Article Text
Abstract
Background Intestinal integrity is essential for proper nutrient absorption and tissue homeostasis, with damage leading to enteric protein loss, that is, protein-losing enteropathy (PLE). Recently, homozygous nonsense variants in the plasmalemma vesicle-associated protein gene (PLVAP) were reported in two patients with severe congenital PLE. PLVAP is the building block of endothelial cell (EC) fenestral diaphragms; its importance in barrier function is supported by mouse models of Plvap deficiency.
Objective To genetically diagnose two first-degree cousins once removed, who presented with PLE at ages 22 and 2.5 years.
Methods Family-based whole exome sequencing was performed based on an autosomal recessive inheritance model. In silico analyses were used to predict variant impact on protein structure and function.

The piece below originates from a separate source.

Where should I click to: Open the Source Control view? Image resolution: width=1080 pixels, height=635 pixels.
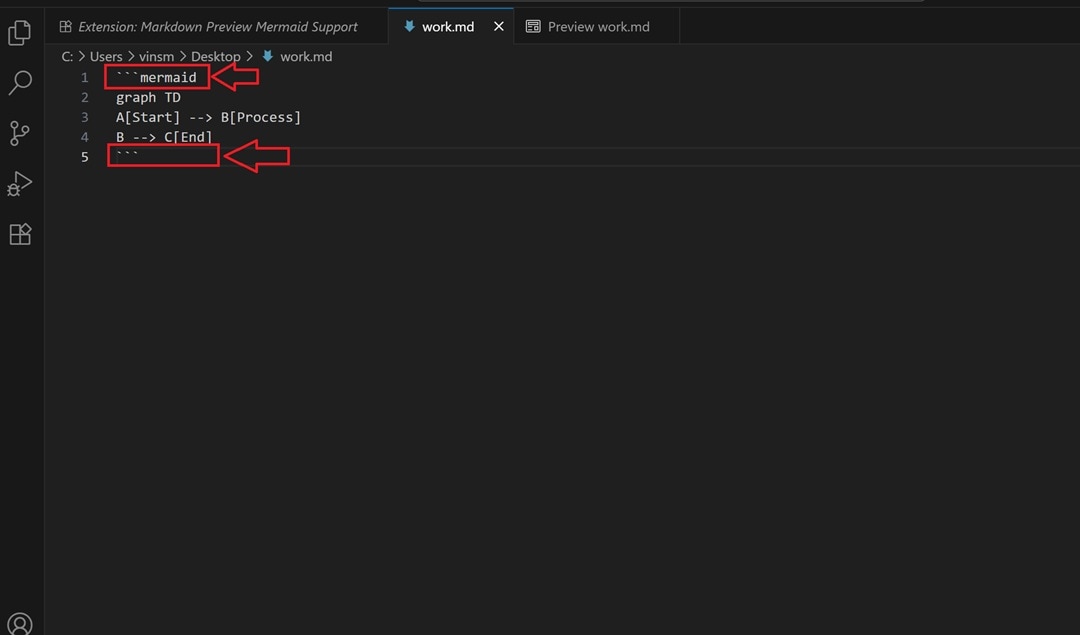[19, 133]
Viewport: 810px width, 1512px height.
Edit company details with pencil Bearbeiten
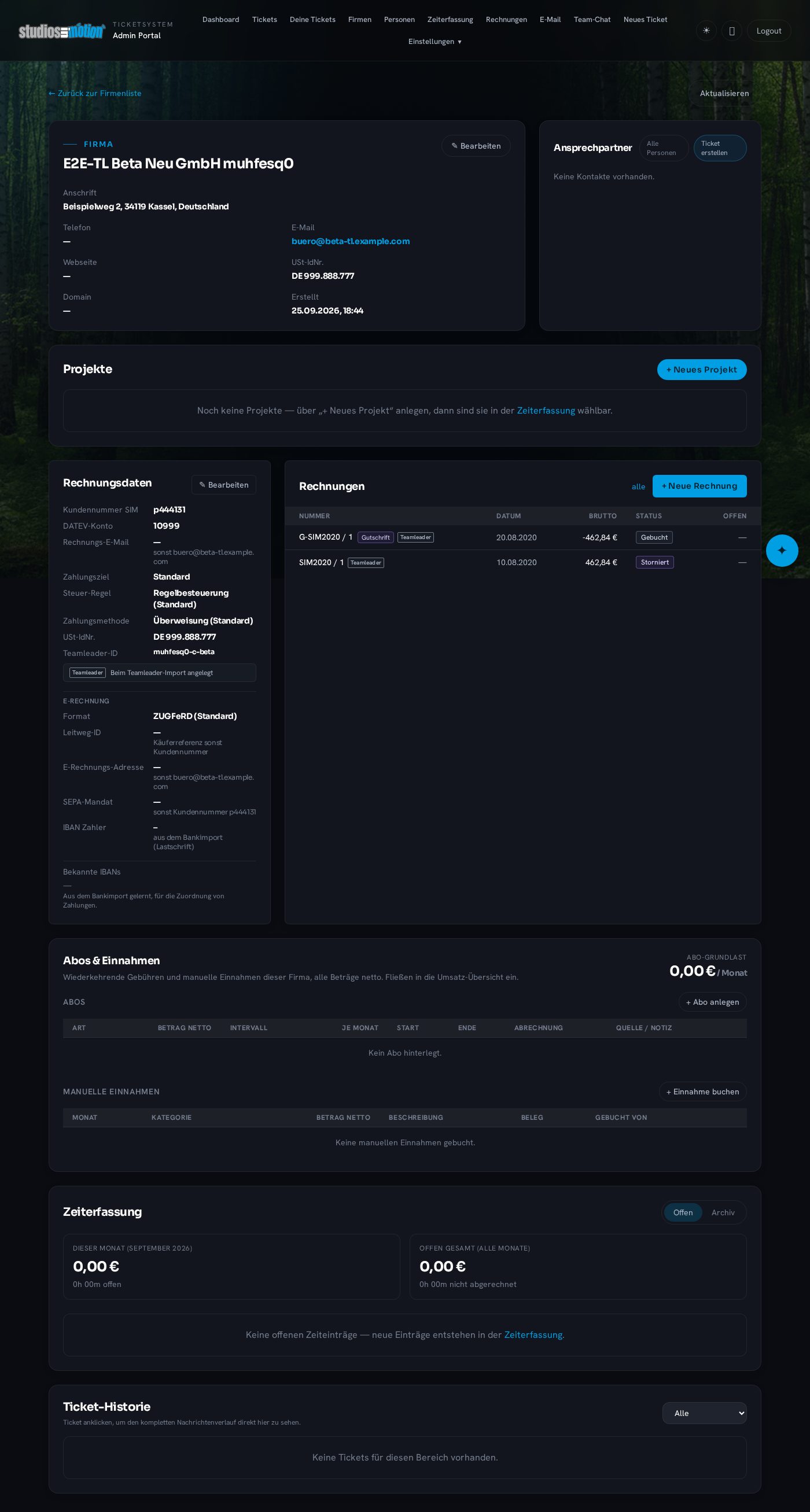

Results We identified a rare homozygous variant (NM_031310.2:c.101T>C;p.Leu34Pro) in PLVAP, which co-segregated with the disease. Leu34 is predicted to be located in a highly conserved, hydrophobic, α-helical region within the protein’s transmembrane domain, suggesting Leu34Pro is likely to disrupt protein function and/or structure. Electron microscopy and PLVAP immunohistochemistry demonstrated apparently normal diaphragm morphology, predicted to be functionally affected.
Conclusions Biallelic missense variants in PLVAP can cause an attenuated form of the PLE and hypertriglyceridaemia syndrome. Our findings support the role of PLVAP in the pathophysiology of PLE, expand the phenotypic and mutation spectrums and underscore PLVAP’s importance in EC barrier function in the gut.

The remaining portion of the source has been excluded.